Com foco no aluguel de postes, o relatório toca também na questão do uso clandestino de postes e diz que “a má inspeção está causando vários problemas”.

“O boom no número de provedores de serviços de Internet ou ISPs (há cerca de 10.000 ISPs no país) aumentou dramaticamente o número de empresas de telecomunicações usando as distribuidoras. Mas muitas estão usando os postes ilegalmente, ou seja, sem pedir permissão, sem o aluguel de postes, sem pagar a mensalidade”, lembra.

“Para as distribuidoras, é difícil implementar uma inspeção adequada de todos os cabos pendurados em seus postes, levando a postes superlotados com fios ao redor das cidades. Em muitos casos, são multadas por não inspecionarem seus postes adequadamente”, completa.

Direito de passagem

Cada telco pode conter apenas uma das 5 bandas de um poste, e cada banda possui 5 conexões disponíveis. Em outras palavras, um poste pode conter pelo menos 25 conexões de cinco provedores. O número de empresas que podem passar seus cabos pelos postes e o número das empresas que competem por clientes é muito diferente.

“Concluímos duas coisas sobre essa discrepância: a) o direito de passagem é um bem cada vez mais valioso; e b) existem muitos provedores que usam postes ilegalmente para passar seus cabos.”

De acordo com o relatório, o que costumava ser apenas burocracia para alcançar os clientes finais agora é um ativo fundamental.

“Alguns provedores vão inclusive adquirindo outros para oferecer seus serviços na região, já que os polos maximizaram sua capacidade. Ou seja, o direito de passagem está se tornando uma barreira de entrada em algumas regiões, especialmente aqueles com alta penetração de banda larga”, relata.

“Estamos vendo essa tendência em alguns Estados mais do que em outros. São Paulo, apesar da alta penetração, não está lutando na maioria de suas regiões com a passagem de cabos em postes. Mas Santa Catarina e Paraná enfrentam exatamente esse problema. As aquisições nestas regiões são uma das poucas maneiras de entrar no mercado”, diz o documento.

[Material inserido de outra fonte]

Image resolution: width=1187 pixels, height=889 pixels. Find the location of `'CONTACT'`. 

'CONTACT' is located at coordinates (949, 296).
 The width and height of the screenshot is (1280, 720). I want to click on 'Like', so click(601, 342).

Segundo o BTG, uma das recentes aquisições da Unifique é um exemplo claro. “Em setembro passado, comprou TVC, um ISP com 8 mil clientes (60% conectados a HFC, inferior a fibra). À primeira vista, a aquisição não parece fazer muito sentido, principalmente porque a Unifique pagou R$ 2,5 mil por sub, caro dado o número de clientes TVC usando tecnologia desatualizada. Mas a estratégia era justamente o direito de passagem que a TVC tinha nessa região.”

Com isso, a Unifique abriu caminho para oferecer seus serviços em uma região com potencial mercado de 50 mil subs, “o que seria muito mais difícil sem a aquisição devido à falta de postes livres na região”.

O BTG lembra que, antes disso, a Unifique também adquiriu o direito de passagem em Florianópolis, sem sequer ter começado a operar B2C na cidade.